What is required - Gather all lines in the entries that include the word "computer".
━━ Given information ━━
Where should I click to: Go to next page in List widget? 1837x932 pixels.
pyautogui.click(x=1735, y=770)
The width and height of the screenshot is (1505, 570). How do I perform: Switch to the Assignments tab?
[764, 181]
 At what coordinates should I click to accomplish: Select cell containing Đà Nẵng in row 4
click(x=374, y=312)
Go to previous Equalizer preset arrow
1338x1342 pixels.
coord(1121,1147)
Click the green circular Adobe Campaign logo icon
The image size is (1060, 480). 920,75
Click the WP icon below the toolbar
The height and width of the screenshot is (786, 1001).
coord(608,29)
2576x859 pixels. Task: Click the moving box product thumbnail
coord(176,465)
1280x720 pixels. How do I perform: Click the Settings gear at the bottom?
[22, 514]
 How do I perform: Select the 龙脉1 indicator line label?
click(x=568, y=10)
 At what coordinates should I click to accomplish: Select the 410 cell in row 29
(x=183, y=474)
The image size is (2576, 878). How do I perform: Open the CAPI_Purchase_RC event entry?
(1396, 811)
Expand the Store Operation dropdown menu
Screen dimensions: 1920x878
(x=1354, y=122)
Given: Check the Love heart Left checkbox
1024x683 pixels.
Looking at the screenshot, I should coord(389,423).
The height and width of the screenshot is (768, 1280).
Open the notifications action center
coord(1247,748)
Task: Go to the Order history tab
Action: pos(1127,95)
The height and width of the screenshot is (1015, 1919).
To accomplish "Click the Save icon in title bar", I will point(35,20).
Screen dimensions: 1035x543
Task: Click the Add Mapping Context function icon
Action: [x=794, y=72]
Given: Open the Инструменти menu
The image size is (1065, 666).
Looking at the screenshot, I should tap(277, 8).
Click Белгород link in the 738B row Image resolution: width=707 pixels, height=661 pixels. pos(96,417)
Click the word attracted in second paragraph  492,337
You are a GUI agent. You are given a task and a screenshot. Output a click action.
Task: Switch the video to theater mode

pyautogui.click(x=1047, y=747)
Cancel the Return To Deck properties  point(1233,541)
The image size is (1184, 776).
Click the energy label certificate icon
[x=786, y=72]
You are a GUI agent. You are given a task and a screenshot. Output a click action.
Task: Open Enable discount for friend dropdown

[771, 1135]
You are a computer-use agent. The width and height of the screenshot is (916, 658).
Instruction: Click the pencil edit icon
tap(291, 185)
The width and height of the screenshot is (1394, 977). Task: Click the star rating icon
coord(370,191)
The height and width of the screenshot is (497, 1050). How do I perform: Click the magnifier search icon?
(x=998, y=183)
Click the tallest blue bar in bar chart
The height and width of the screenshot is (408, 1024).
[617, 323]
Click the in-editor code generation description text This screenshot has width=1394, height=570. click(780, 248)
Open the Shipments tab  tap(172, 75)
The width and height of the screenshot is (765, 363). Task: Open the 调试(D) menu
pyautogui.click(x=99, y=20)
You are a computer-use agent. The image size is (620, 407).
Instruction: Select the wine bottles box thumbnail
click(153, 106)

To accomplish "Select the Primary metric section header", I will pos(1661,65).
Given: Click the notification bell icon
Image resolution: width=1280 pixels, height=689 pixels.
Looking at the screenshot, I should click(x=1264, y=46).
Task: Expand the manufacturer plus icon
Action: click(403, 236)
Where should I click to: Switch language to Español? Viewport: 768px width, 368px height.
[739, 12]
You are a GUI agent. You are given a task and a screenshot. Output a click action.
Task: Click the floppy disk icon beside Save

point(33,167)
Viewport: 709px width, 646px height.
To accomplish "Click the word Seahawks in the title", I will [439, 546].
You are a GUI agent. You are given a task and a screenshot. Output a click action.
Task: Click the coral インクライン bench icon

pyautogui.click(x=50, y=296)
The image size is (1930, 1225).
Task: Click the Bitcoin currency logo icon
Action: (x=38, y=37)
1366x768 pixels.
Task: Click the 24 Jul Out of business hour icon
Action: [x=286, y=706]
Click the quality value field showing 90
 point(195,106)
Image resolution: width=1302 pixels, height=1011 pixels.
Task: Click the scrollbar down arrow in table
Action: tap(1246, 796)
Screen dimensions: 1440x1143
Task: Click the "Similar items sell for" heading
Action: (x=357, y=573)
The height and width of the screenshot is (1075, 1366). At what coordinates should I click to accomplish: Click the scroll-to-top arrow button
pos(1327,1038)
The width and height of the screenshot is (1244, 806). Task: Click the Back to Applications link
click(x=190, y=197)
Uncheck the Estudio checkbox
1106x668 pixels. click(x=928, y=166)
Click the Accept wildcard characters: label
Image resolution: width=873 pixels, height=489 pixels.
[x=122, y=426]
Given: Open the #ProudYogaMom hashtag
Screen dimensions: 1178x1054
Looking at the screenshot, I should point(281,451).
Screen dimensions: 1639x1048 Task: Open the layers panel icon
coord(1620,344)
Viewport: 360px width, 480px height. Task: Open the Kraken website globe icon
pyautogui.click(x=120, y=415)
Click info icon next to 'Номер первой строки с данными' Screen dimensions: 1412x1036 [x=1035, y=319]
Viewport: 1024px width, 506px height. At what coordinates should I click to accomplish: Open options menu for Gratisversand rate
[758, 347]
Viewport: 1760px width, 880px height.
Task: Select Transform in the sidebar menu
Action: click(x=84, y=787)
━━━
Answer space -
You are a computer-use agent. The width and height of the screenshot is (916, 658).
You are a computer-use agent. The image size is (620, 407).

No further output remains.